Start of Block

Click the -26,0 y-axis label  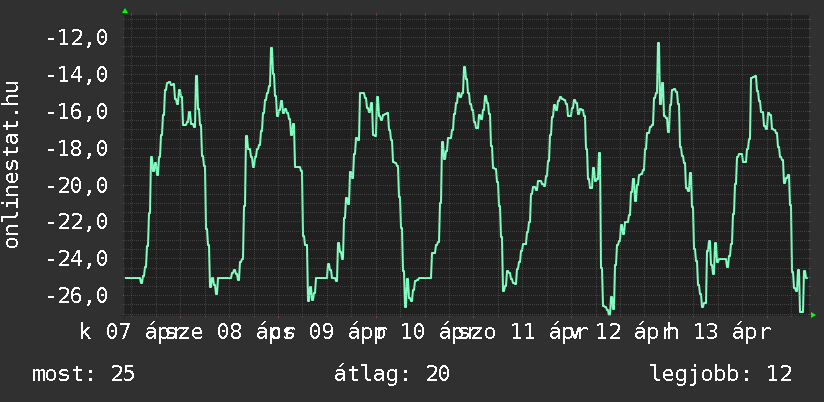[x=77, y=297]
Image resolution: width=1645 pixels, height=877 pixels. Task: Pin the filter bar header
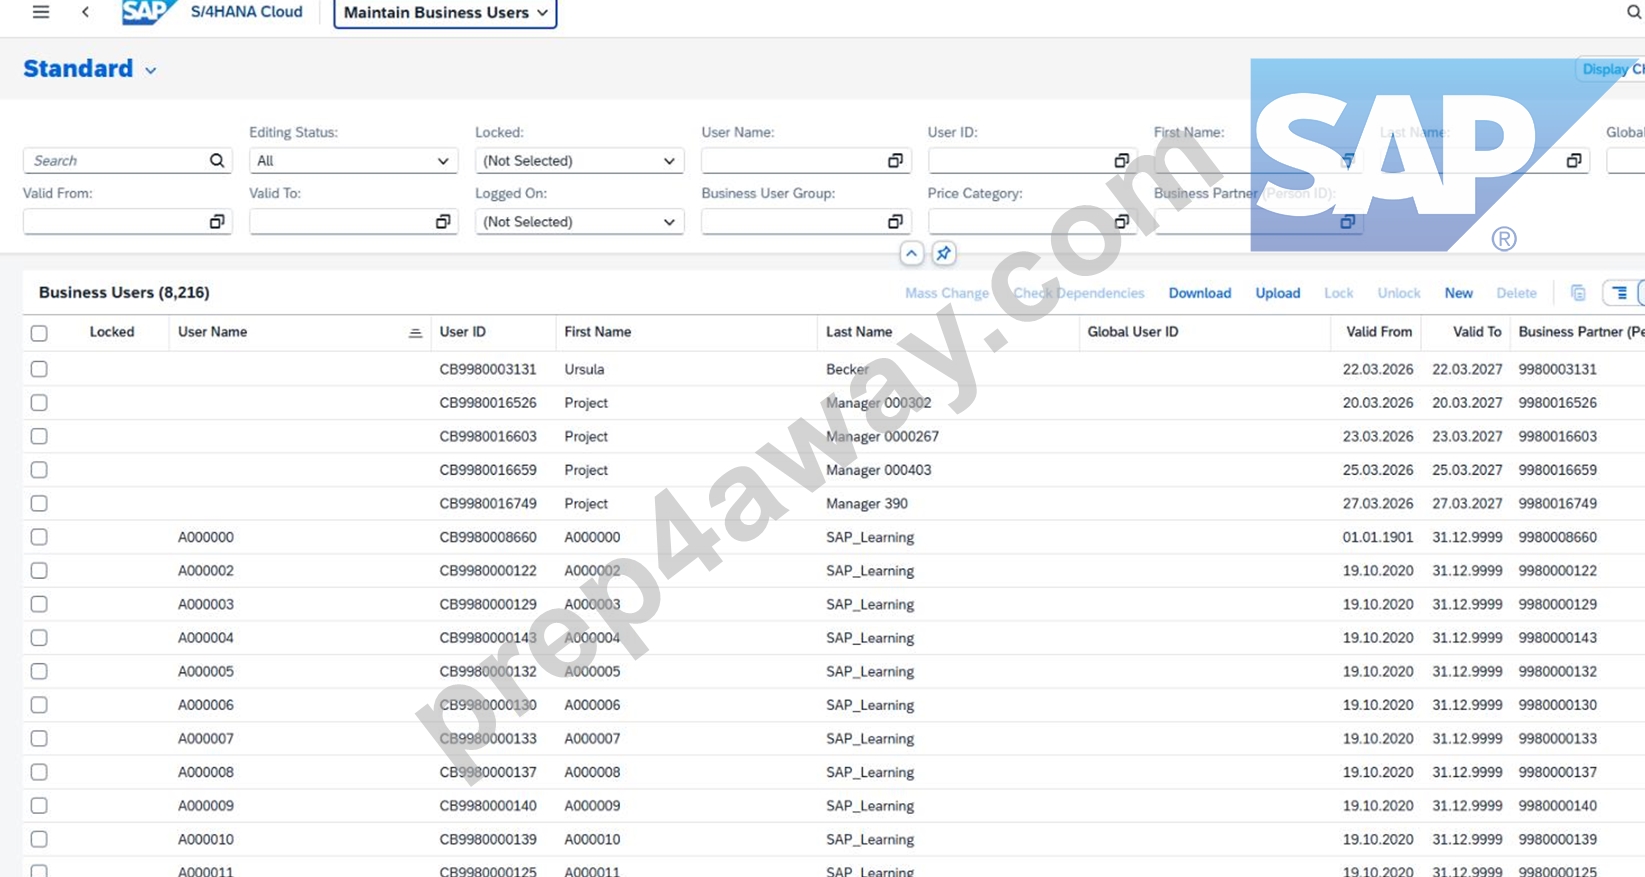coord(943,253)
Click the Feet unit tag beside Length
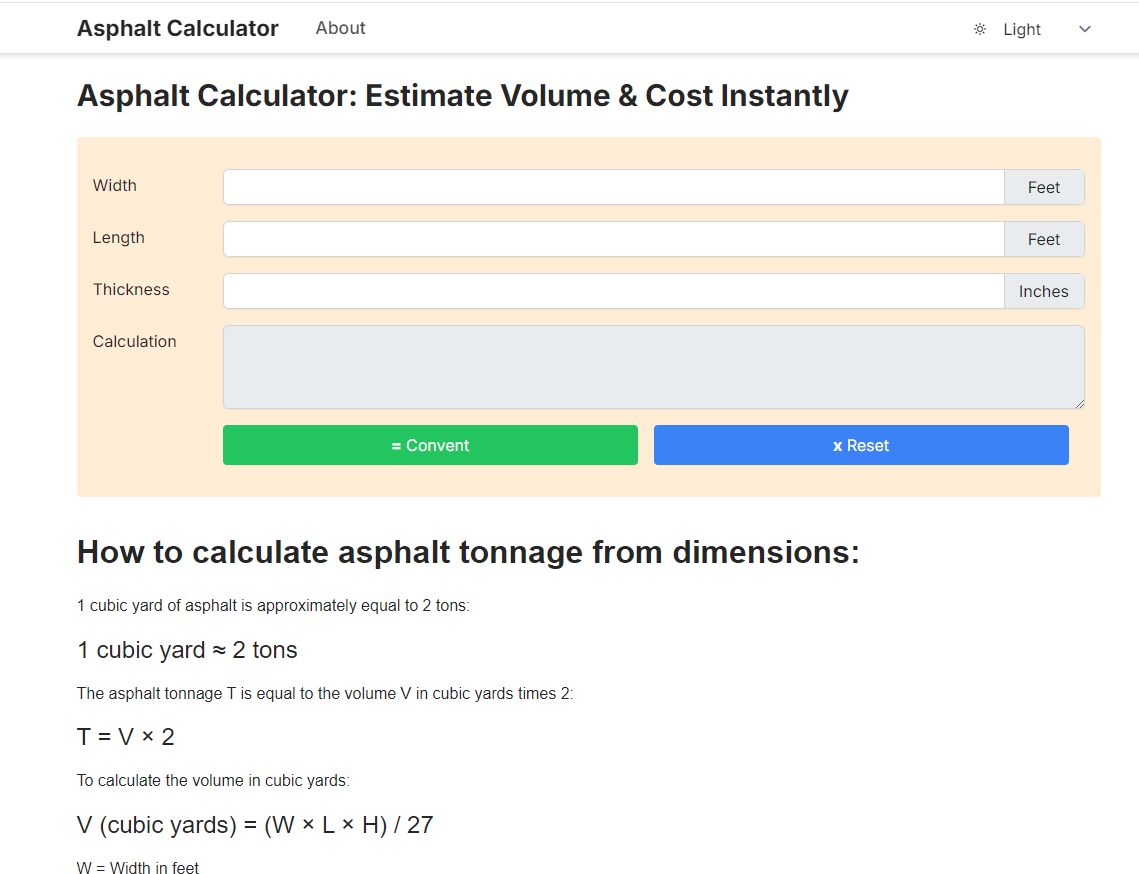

End of Block
Start of Block

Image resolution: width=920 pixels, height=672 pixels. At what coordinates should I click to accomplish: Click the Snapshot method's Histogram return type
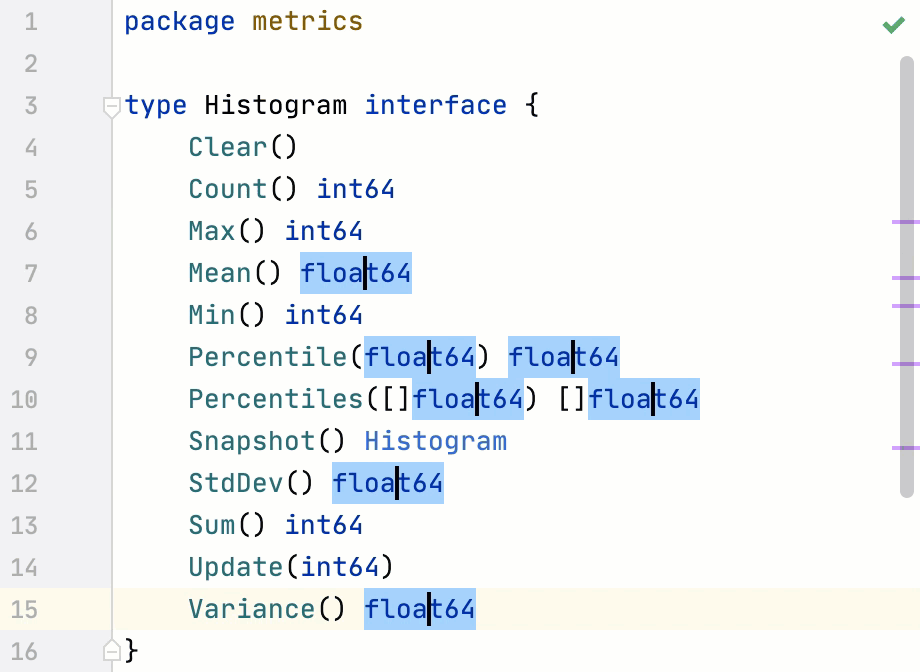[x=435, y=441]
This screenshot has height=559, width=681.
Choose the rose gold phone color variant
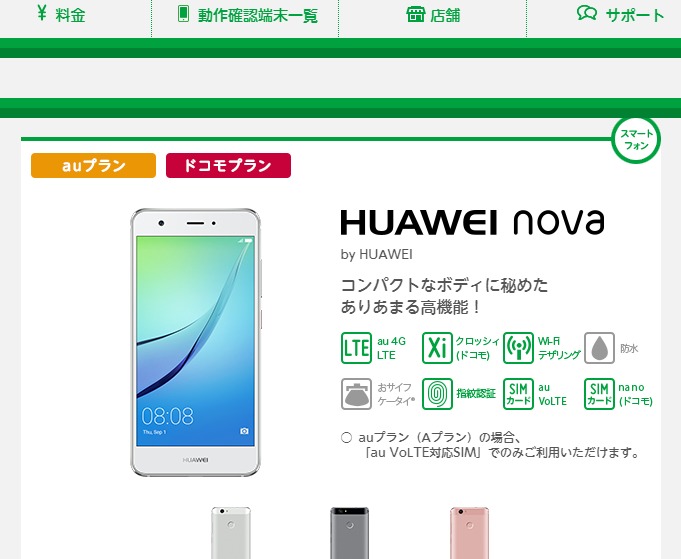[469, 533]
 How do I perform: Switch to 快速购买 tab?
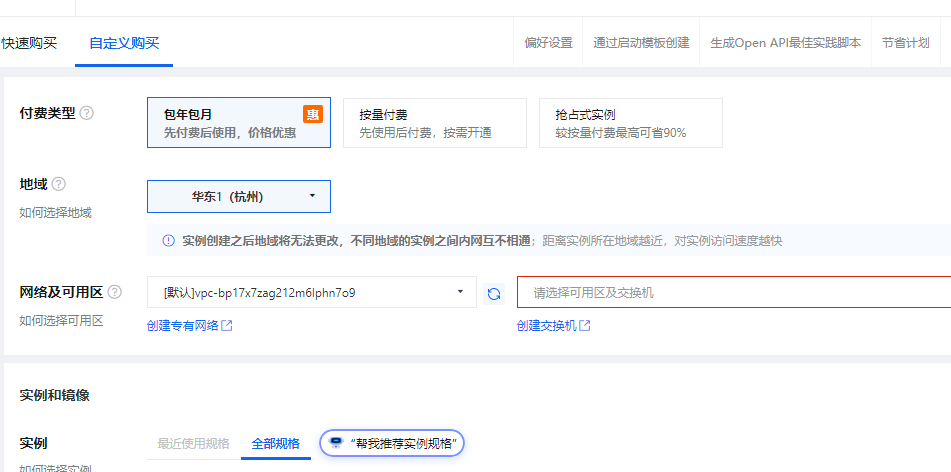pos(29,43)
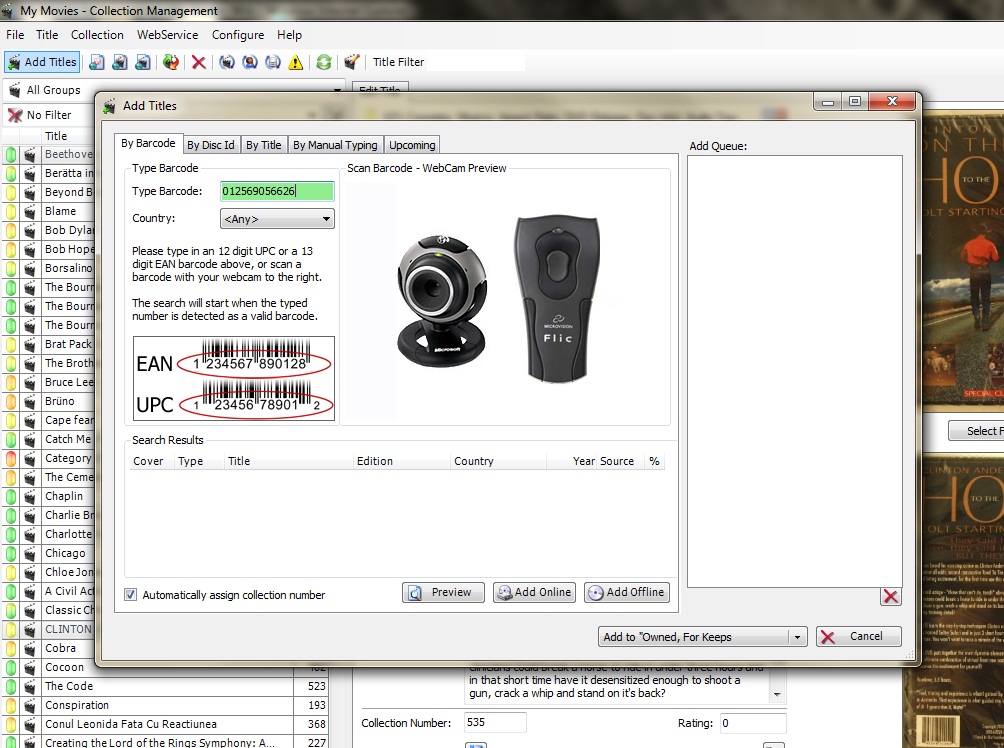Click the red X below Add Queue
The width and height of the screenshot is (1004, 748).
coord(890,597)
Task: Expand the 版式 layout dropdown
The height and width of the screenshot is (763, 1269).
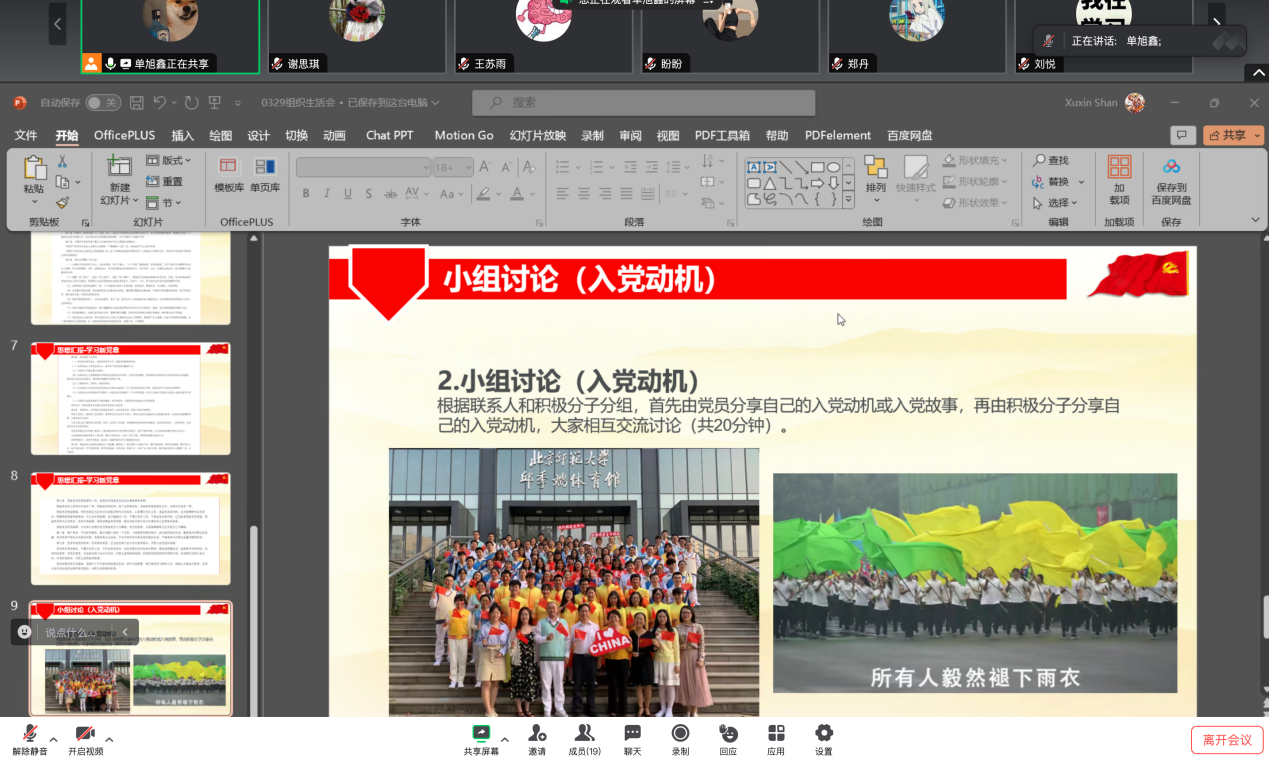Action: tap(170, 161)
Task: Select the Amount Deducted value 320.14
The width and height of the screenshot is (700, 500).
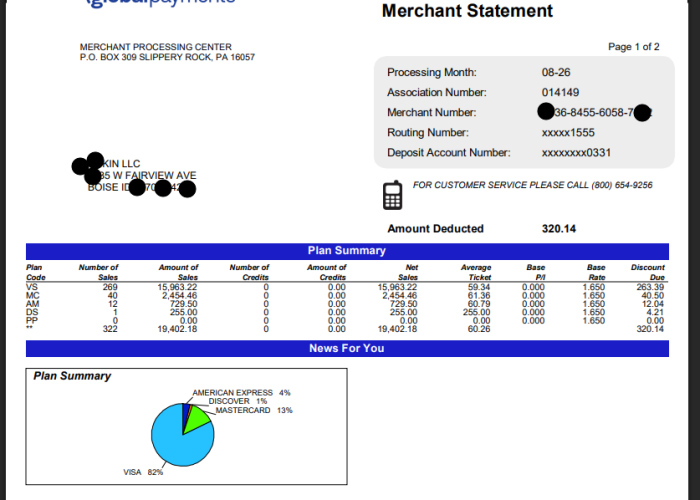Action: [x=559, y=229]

End of Block
Start of Block

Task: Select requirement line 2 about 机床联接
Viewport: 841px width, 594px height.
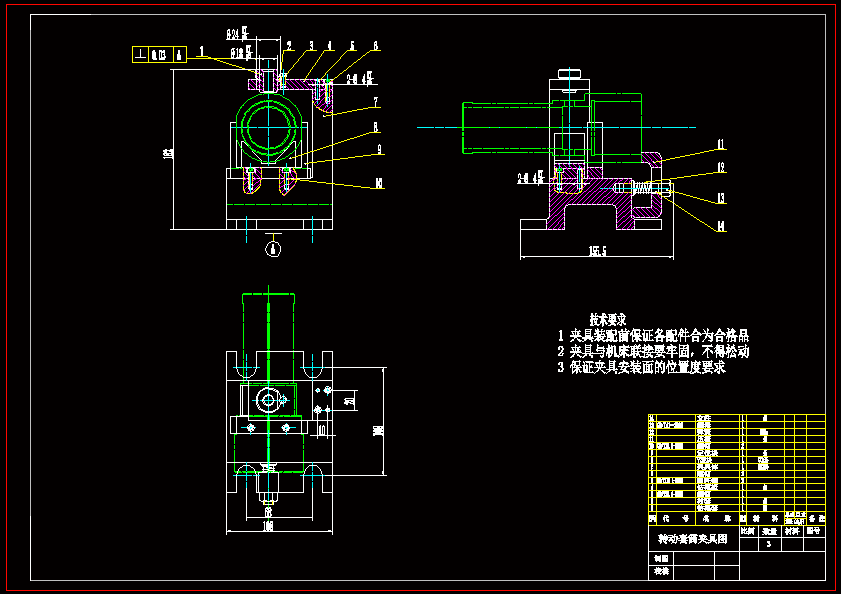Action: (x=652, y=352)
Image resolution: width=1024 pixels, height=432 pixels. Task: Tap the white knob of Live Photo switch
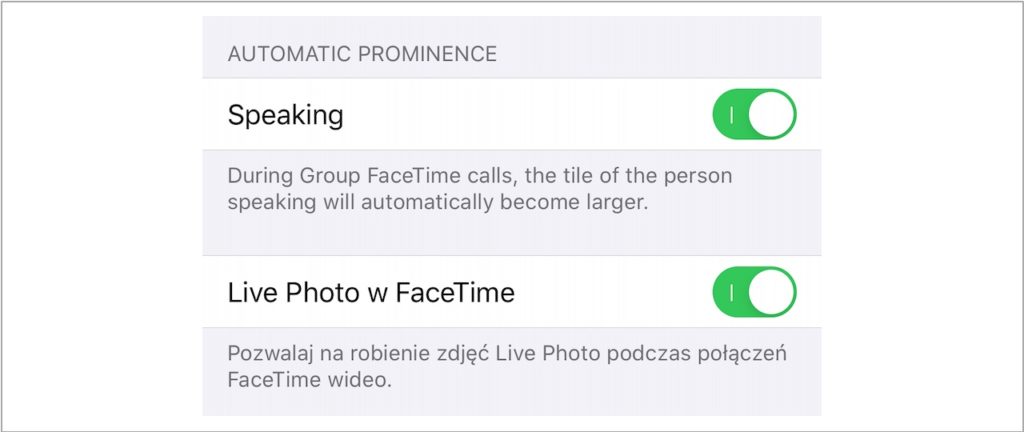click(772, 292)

End of Block

■ **PROBLEM DETAILS**:
Spot the lines above that mention "Select" and copy them.

■ **REPLY**:
Task: Select the Amount Deducted value 320.14
Task: Select requirement line 2 about 机床联接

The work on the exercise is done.